Minął już ponad rok od samobójczej śmierci dziewczyny Jima Carreya, po której aktor usunął się w cień i zupełnie zniknął z show biznesu. Bliscy Cathriony White oskarżają go o psychiczne znęcanie się nad dziewczyną, wyśmiewanie jej, zarażenie chorobą weneryczną i doprowadzenie do odebrania sobie życia. W czasie, kiedy "odpoczywał" od show biznesu zajmował się malarstwem, o którym nagrał nawet film zatytułowany Potrzebuję koloru.

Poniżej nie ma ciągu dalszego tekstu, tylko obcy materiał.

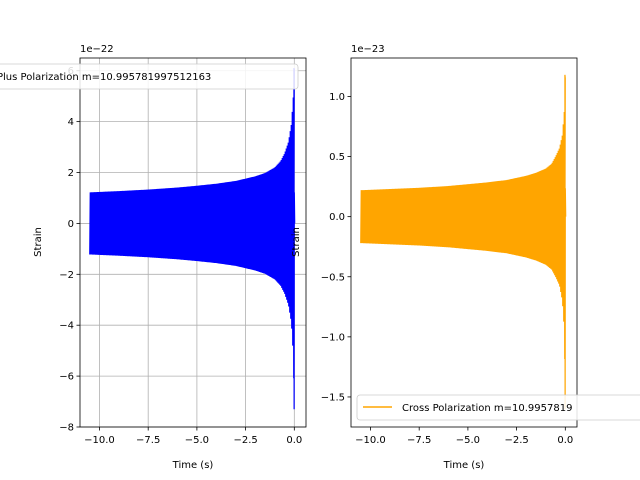 The image size is (640, 480). Describe the element at coordinates (336, 248) in the screenshot. I see `y-ticks: −1.5 −1.0 −0.5 0.0 0.5 1.0` at that location.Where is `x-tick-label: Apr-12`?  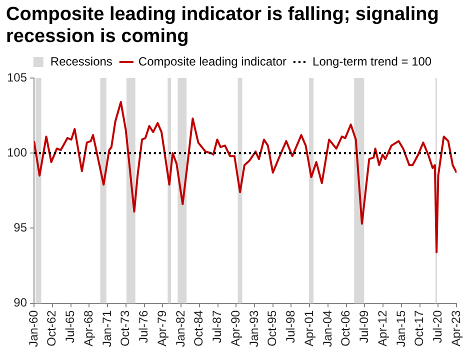 x-tick-label: Apr-12 is located at coordinates (382, 328).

Niespodziewanie dla wszystkich Carrey pojawił się nowojorskim tygodniu mody, a konkretnie na imprezie Harper's Bazaar's ICONS. Aktor, który nigdy nie bywał na takich imprezach, a nawet od nich stronił, wywołał niemałe zamieszanie. Dziennikarka, która zauważyła aktora postanowiła przeprowadzić z nim wywiad. Zaczęła od zadania pytania, które nasuwało się wszystkim zgromadzonym: Co pan tutaj robi?

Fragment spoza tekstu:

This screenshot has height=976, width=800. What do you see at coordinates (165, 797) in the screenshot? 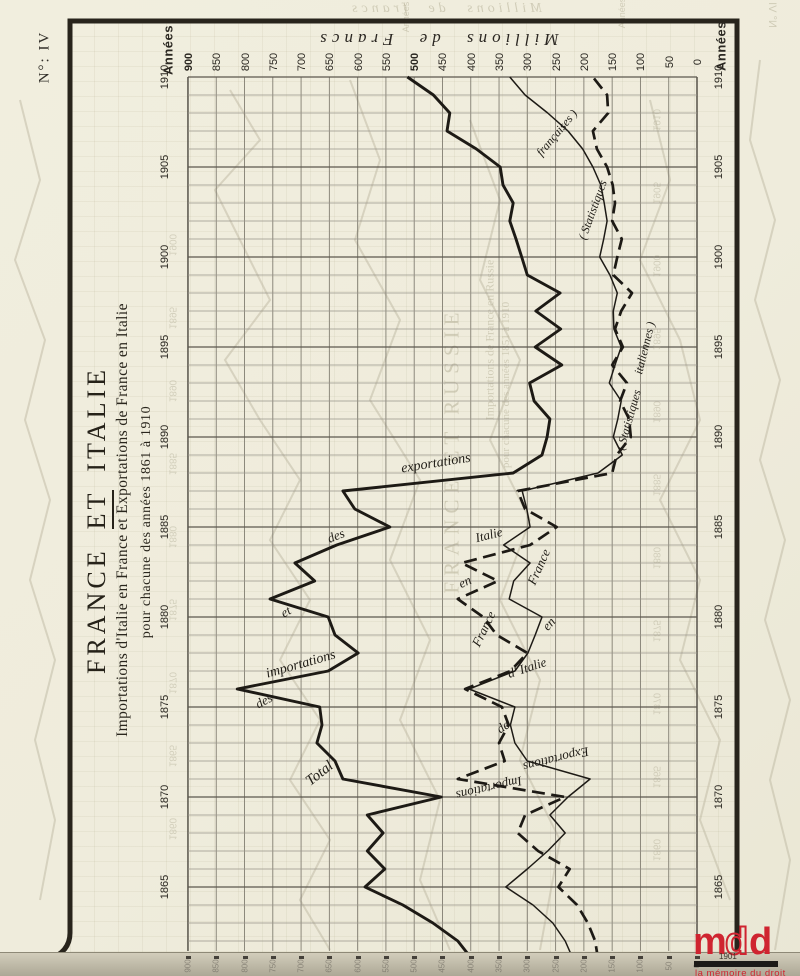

Aktor odpowiedział, że szukał czegoś zupełnie pozbawionego znaczenia i sensu, w czym mógłby wziąć udział i tak trafił tutaj. Z kolejnymi pytaniami było tylko gorzej.
To impreza na cześć modowych ikon. Wierzysz w ikony? - zapytała dziennikarka stacji E!
Jeny, to naprawdę najmniej ambitna możliwość, jaka mogła nam przyjść do głowy – odpowiedział Carey z szaleństwem w oczach. Nie mogę powiedzieć, czy na pewno istniejesz, ale za to w powietrzu unosi się ładny zapach.
Gdy rozmowa zaczęła zbaczać z toru, dziennikarka próbowała nadać jej przyjemny ton i wrócić do tematu mody.
Ale Jim, przecież ubrałeś się stosownie do okazji. Wyglądasz bardzo dobrze!
Nie wystroiłem się. Nie ma żadnego "mnie". Są tylko rzeczy, które się dzieją – tłumaczył Carey coraz bardziej przerażonej dziennikarce. Ten świat do nas nie należy. Nie mamy żadnego znaczenia.
Trudno określić, czy to załamanie nerwowe, przedawkowanie środków psychoaktywnych czy po prostu próba odwrócenia uwagi od faktu, że jest oskarżony o przyczynienie się do śmierci młodej dziewczyny. W każdym razie, odniosło to raczej odwrotny skutek.